- Text extract -
“Historians do not call the final ten years of any century ‘the Decadence’ for no reason. It is always a doomed and dissolute time, and the end of the American century will be no different. . . . Generation X got off easy compared to the hideous fate of the poor bastards in Generation Z. They will be like steerage passengers on the S.S. Titanic, trapped in the watery bowels of a sinking ‘unsinkable ship.’ ”
DUE RESPECT to Hunter S. Thompson, who wrote those words in 1994 to describe the fate of the “poor bastards” born at the turn of this century, but it hasn’t been quite so bad. Consider the Americans born in the year 2000, the first natives of the brand-new millennium, who emerged screaming into a future of post-everything possibility, a time of budget surpluses and “the end of history” and this crazy new-ish thing called the Internet that was gonna change everything. They have no memory of a world without cell phones or selfies, climate change or school shootings, and they have no sense of America not at war with others or with itself. It hasn’t been all bad—remember Pokémon Go?—nor has it been all good (obviously). It has simply been a lot, and as these first natives of the brand-new millennium turn 20, that strange way station between childhood and adulthood, it’s only fitting to take stock of where they’ve been and where they’re going.

- Exercise instructions -
Rewrite the paragraph of the text on Americans born in 2000 that begins "DUE RESPECT to Hunter S. Thompson" as a shorter list that keeps its main facts. The rows that come next have no connection to the text on Americans born in 2000.

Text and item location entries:
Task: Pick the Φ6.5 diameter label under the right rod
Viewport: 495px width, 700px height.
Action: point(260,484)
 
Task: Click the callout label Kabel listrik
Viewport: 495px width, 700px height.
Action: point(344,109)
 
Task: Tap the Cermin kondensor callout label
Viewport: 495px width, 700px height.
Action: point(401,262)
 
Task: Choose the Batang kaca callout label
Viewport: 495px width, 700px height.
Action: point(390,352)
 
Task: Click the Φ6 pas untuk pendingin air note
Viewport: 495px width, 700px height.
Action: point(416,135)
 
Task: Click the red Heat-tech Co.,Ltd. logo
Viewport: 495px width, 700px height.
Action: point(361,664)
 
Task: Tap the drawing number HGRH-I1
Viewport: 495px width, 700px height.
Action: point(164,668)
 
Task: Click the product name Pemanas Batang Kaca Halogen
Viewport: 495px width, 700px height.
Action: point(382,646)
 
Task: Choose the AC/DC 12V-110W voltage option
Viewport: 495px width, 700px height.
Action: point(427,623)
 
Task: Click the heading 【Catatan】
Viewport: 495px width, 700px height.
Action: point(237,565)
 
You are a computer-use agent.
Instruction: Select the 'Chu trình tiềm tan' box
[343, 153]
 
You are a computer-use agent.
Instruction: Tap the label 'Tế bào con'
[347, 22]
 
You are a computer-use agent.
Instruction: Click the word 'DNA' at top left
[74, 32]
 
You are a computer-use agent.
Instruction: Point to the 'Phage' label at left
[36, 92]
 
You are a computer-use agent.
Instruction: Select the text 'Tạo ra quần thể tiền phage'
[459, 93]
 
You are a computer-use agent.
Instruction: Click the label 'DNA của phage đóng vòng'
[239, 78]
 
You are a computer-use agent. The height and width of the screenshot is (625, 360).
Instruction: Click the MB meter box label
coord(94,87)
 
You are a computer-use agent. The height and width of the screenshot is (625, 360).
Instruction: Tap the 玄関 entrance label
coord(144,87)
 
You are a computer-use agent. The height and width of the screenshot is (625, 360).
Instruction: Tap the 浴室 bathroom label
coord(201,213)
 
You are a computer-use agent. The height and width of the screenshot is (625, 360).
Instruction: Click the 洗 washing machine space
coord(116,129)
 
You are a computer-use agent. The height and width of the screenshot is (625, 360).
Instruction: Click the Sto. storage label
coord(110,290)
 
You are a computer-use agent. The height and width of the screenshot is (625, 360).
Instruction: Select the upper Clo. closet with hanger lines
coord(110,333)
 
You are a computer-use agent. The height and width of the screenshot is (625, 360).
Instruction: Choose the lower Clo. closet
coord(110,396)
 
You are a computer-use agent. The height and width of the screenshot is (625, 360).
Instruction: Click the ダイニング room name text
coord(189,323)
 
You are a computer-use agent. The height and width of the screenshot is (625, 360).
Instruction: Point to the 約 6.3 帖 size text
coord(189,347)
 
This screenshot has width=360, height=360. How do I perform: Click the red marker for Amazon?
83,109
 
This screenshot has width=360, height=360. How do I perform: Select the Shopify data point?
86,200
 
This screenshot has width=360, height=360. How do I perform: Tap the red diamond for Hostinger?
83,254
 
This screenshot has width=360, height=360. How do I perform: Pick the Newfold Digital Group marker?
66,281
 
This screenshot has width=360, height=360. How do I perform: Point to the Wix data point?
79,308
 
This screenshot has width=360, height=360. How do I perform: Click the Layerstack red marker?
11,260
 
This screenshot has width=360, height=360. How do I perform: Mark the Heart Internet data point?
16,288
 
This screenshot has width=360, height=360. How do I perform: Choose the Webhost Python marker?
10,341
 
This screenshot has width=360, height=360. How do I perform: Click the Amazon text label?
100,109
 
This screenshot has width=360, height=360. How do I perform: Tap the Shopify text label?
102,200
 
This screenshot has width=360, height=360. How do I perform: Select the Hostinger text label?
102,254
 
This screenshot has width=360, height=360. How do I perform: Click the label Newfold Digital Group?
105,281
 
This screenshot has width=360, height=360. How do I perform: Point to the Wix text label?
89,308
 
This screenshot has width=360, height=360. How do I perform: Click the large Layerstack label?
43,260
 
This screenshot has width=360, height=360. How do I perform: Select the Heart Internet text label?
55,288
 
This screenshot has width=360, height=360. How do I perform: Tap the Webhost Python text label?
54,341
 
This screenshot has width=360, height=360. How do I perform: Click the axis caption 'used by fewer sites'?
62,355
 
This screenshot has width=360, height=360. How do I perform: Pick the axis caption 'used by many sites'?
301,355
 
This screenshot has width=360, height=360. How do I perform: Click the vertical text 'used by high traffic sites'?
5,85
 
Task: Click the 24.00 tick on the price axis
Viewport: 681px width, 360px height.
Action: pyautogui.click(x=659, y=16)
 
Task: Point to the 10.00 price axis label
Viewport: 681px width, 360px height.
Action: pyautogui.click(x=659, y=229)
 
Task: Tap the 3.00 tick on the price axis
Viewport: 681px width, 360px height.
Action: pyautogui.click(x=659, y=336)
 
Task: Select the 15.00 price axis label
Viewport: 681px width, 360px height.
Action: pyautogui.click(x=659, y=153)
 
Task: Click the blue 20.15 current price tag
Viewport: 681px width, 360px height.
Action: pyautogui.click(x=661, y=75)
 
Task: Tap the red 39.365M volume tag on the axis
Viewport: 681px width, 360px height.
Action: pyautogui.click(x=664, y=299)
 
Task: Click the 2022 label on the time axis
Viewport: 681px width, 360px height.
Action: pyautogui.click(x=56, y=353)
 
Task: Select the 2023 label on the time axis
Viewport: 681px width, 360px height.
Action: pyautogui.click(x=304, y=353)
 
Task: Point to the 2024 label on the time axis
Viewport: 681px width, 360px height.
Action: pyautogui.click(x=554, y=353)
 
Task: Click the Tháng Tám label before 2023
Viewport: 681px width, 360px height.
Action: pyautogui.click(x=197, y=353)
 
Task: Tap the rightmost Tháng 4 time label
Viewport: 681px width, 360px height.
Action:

- Reply to the task -
- In 1994, Hunter S. Thompson described the fate of those born at the turn of this century grimly, but it has not been quite so bad.
- Americans born in 2000 arrived in a time of budget surpluses, "the end of history," and the new Internet that was expected to change everything.
- They have no memory of a world without cell phones, selfies, climate change, or school shootings, and no sense of America not at war with others or with itself.
- Their time has been neither all bad (there was Pokémon Go) nor all good, but it has been a lot.
- As they turn 20, it is fitting to take stock of where they have been and where they are going.